- Task:
From the entries below, gather each line containing the word "dimensions".

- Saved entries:
== == ==

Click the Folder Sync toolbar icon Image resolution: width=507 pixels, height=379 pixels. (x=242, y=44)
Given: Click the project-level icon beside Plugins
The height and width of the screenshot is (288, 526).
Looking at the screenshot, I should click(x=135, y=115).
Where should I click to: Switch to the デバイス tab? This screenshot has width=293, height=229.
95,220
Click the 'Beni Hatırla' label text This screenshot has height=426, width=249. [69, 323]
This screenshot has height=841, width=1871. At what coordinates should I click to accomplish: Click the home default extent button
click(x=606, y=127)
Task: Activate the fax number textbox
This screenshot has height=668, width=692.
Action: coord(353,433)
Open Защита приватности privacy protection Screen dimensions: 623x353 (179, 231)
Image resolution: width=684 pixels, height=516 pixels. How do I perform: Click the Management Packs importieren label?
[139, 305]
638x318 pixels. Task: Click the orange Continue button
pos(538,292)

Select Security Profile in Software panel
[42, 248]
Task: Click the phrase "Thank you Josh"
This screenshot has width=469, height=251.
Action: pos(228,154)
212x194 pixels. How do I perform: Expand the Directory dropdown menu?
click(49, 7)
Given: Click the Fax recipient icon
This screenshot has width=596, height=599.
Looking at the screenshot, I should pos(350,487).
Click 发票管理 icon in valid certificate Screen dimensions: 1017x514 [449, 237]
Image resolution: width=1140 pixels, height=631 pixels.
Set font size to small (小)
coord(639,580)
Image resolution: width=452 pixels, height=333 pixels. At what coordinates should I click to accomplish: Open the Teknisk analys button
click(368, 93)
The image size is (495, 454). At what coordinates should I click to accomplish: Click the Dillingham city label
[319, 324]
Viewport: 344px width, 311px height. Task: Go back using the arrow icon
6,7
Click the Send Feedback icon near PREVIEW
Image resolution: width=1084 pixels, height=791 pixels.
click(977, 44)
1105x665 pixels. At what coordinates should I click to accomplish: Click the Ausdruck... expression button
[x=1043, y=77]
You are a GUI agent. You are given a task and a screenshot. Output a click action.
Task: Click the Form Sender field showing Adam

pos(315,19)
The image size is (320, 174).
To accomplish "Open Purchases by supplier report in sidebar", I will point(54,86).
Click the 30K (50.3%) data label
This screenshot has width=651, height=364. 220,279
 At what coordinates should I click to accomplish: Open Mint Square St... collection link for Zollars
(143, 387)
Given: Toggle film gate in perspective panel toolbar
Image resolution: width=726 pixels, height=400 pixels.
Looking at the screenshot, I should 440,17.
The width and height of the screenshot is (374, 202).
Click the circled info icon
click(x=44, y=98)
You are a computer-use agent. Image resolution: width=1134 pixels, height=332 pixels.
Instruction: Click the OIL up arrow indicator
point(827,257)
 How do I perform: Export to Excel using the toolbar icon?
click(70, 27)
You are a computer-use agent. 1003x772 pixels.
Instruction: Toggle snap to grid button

== == ==

- Worked solution:
Open Защита приватности privacy protection Screen dimensions: 623x353 (179, 231)
Click 发票管理 icon in valid certificate Screen dimensions: 1017x514 [449, 237]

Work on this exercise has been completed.